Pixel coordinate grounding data
----------------------------------------

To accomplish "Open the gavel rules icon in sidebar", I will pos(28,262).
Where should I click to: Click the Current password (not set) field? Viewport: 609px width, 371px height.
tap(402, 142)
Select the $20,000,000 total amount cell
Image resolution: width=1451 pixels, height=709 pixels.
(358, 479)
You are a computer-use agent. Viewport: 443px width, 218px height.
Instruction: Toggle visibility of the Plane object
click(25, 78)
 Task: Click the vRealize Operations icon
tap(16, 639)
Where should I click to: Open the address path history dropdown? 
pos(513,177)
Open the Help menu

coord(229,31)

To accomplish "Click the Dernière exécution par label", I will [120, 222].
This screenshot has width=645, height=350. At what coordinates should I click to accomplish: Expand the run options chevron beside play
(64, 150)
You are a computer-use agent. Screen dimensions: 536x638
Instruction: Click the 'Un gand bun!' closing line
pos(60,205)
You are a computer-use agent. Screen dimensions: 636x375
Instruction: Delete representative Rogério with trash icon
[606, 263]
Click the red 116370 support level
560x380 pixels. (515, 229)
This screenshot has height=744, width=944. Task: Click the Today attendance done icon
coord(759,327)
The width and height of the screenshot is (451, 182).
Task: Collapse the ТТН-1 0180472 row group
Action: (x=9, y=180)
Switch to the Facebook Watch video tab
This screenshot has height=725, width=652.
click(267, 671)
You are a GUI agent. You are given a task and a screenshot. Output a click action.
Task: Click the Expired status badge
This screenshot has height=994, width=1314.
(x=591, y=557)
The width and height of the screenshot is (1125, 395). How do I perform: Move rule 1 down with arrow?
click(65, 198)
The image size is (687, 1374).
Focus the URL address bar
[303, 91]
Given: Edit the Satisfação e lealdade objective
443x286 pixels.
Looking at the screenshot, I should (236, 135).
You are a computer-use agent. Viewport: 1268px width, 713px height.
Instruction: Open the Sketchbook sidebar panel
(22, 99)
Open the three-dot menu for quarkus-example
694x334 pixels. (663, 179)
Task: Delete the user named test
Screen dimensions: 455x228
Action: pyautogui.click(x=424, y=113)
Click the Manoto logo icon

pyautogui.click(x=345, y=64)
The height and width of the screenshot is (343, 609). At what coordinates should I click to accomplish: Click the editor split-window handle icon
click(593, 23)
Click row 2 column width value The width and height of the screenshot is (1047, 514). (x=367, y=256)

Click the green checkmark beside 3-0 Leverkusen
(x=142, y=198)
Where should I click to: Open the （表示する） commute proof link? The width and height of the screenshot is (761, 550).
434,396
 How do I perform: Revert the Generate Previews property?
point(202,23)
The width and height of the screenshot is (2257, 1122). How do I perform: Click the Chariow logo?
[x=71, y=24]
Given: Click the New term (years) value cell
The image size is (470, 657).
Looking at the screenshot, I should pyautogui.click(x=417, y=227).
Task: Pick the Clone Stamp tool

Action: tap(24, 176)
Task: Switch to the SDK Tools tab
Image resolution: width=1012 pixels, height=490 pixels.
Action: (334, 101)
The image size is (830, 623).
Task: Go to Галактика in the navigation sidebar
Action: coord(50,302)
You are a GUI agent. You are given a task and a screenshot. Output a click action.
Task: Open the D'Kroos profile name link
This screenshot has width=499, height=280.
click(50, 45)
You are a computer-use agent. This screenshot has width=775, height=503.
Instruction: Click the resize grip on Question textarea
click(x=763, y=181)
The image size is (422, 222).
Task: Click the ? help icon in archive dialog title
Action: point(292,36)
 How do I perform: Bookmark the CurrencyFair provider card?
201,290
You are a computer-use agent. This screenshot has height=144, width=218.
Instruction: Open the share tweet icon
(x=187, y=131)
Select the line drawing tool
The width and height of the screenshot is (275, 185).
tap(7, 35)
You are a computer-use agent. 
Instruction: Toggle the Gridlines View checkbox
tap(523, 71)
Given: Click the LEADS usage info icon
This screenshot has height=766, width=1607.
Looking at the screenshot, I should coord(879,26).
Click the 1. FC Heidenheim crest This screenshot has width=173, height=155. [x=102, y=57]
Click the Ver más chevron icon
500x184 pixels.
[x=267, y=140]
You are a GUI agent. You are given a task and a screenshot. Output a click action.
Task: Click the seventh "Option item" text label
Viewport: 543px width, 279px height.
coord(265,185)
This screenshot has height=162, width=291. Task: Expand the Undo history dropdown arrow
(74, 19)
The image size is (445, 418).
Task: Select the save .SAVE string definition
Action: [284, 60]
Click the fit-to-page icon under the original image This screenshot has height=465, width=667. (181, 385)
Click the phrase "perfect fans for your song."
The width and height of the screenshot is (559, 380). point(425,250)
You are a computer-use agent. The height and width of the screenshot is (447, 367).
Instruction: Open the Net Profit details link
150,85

----------------------------------------

:: Work to be completed ::
Every line of the data that holds "value" should be counted, and only the total given.

:: Task response ::
2